SHOPPERS are being warned about hot tub scams where crooks advertise products that don't exist to steal your money.
The Greater Manchester Police is urging Brits to be vigilant after seeing an increase in hot tub fraud since the start of the coronavirus crisis.
It warned on Twitter that fraudsters are using online sites to advertise hot tubs for sale, request deposits and then say the delivery date is to be confirmed.
Crooks will then tell the victim the hot tub cannot be viewed due to lockdown restrictions, only to cut off contact, meaning the deposit is lost.
The warning comes after NatWest warned that hot tub fraud rose by a five-fold in May compared to April, although it didn't confirm exact figures.
The bank found the plug-in pools were the item involved in the third-most purchase scams, after Nintendo Switch games consoles and pets.
NatWest told The Sun the majority of fake ads are being advertised on eBay and Gumtree.
The Sun has also asked the Manchester Police where the non-existent tubs are being advertised, and we'll update this article once we hear back.
Commenting on the Manchester Police tweet, one user said he'd lost £315 in a hot tub scam.
The Sun has also seen a number of Twitter users in the US complain about the issue, with one tweeting: "I bought an inflatable hot tub the second week of pandemic for $99 and it was a scam."
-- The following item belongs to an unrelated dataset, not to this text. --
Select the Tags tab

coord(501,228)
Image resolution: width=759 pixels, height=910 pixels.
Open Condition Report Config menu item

While another added: "@AskeBay My girlfriend has just fallen for the 'Hot Tub Scam' that is rife within your website."
How to protect yourself from scams
BY keeping these tips in mind, you can avoid getting caught up in a scam:
- Firstly, remember that if something seems too good to be true, it normally is.
- Check brands are "verified" on Facebook and Twitter pages – this means the company will have a blue tick on its profile.
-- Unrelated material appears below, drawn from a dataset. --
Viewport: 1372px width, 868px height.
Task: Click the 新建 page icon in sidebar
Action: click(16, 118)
- Look for grammatical and spelling errors; fraudsters are notoriously bad at writing proper English. If you receive a message from a “friend” informing you of a freebie, consider whether it’s written in your friend’s normal style.
- If you’re invited to click on a URL, hover over the link to see the address it will take you to – does it look genuine?
- To be on the really safe side, don’t click on unsolicited links in messages, even if they appear to come from a trusted contact.
- Be careful when opening email attachments too. Fraudsters are increasingly attaching files, usually PDFs or spreadsheets, which contain dangerous malware.
- If you receive a suspicious message then report it to the company, block the sender and delete it.
- If you think you've fallen for a scam, report it to Action Fraud on 0300 123 2040 or use its online fraud reporting tool.
If you're after a hot tub for your garden, Jason Costain, head of prevention at NatWest, advises shoppers to use a credit or debit card when making a purchase online and to avoid making a direct bank transfer to a stranger.
He added: "It is also worth remembering that if a deal appears too good to be true it probably is."
The Manchester police is also urging shoppers to stay safe online by only dealing with reputable sellers and by checking the URL in the web browser.
Meanwhile, Chris Hayes, of the British and Irish Spa and Hot Tub Association (BISHTA) told The Sun consumers should clarify in writing when the product is to be delivered.
It's also worth checking reviews online, but you should be careful as some firms use false comments with only positive feedback, he added.
If you've fallen victim of a scam, make sure you report it to Action Fraud.
A Gumtree spokesperson told The Sun: “We take fraud very seriously and are committed to tackling scams, as well as educating people about how to avoid them.
"We work closely with the police, and other authorities, to ensure that Gumtree is a safe place for all our users – buyers and sellers.
“On our site we have a dedicated advice page on how to spot a scam, and we encourage anyone who thinks they may have come across a fraudulent advert to report it to us immediately."
The Sun also contacted eBay for comment.
In June, eBay reported sales of hot tubs were up 1,080 per cent as homeowners splashed out on their gardens.
If you want to splash out on a hot tub this year too but you’re on a budget, several shops including B&M, B&Q and Argos have you covered.
Meanwhile, con artists have unleashed coronavirus scams which have cost victims a total of £5million – an average of £2,400 per person.